*** Source passage
The General's Daughter

USA/Germany 1999

Film still for The General's Daughter

Reviewed by John Wrathall

Synopsis

Our synopses give away the plot in full, including surprise twists.

Fort McCallum, the Deep South. When the naked corpse of Captain Elisabeth Campbell, daughter of General Joe Campbell, is discovered staked to the ground, Warrant Officer Paul Brenner of the Criminal Investigations Division has 36 hours to solve the case before the FBI is called in.

Brenner is teamed with his former girlfriend, army rape-counsellor Sarah Sunhill. Colonel Moore, Elisabeth's commander, is arrested when his fingerprints are found on the victim's dog tags. After Moore's apparent suicide, General Campbell's adjutant Colonel Fowler is anxious to pin the blame on Moore. But Brenner and Sunhill visit West Point, where they learn that Elisabeth, a few years back, was gang-raped on a training exercise, and left staked out on the ground. Her father persuaded her to hush the incident up.

From evidence provided by Colonel Moore's boyfriend, Brenner discovers that Elisabeth persuaded Moore to help her recreate the circumstances of her rape so that she could show her father what she had been through. But General Campbell, after discovering his daughter staked to the ground, decided to leave her there. Colonel Kent, who had an unrequited crush on Elisabeth, then killed her out of frustrated passion. Brenner races to the training ground to find that Kent has deliberately led Sunhill into a minefield. Brenner saves Sunhill before Kent kills himself by stepping on a mine. Instead of hushing up the case, Brenner threatens General Campbell with court martial for conspiracy to conceal a crime.

Review

With Con Air, director Simon West demonstrated that he could deliver a pyrotechnic action thriller in the classic Jerry Bruckheimer mould by keeping the camera constantly on the move and cutting every few seconds. He applies the same approach to The General's Daughter with rather less success, because this salacious whodunit requires very little action, but an endless parade of dialogue scenes in which assorted suspects tell the investigating duo what happened, cueing thunderous flashbacks.

In a desperate bid to pump up the action quotient (and provide material for a trailer) West throws in a succession of ridiculous climaxes, as bombastic as they are irrelevant to the plot. For starters, there's death by motorboat propeller. Later, the discovery of Colonel Moore's corpse is orchestrated, preposterously, to Carmina Burana, with baffling cut-aways to a fencing match in progress somewhere else on the base. Madeleine Stowe's role as Travolta's investigating sidekick, Sarah Sunhill, exists solely so that she can twice wander back to the crime scene at night, there to be assaulted by different suspects in the murder (though, since only one of them was actually guilty, what was the other one playing at?).
******
*** Collected data
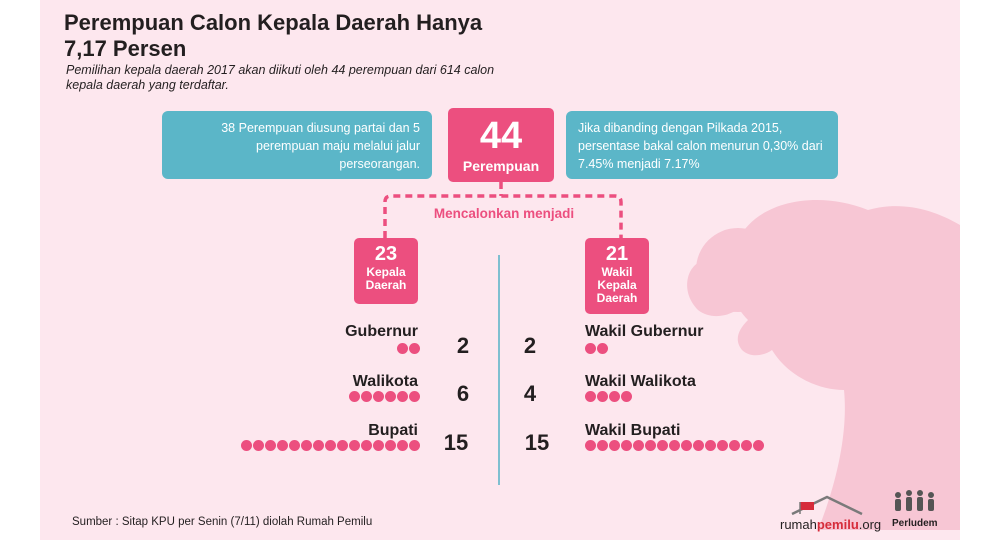 This screenshot has width=1000, height=540. I want to click on dots-wakil-gubernur, so click(600, 349).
******
Work to complete
In the film review above, how many hours does Brenner have to solve the case before the FBI is called in?

Result
36 hours.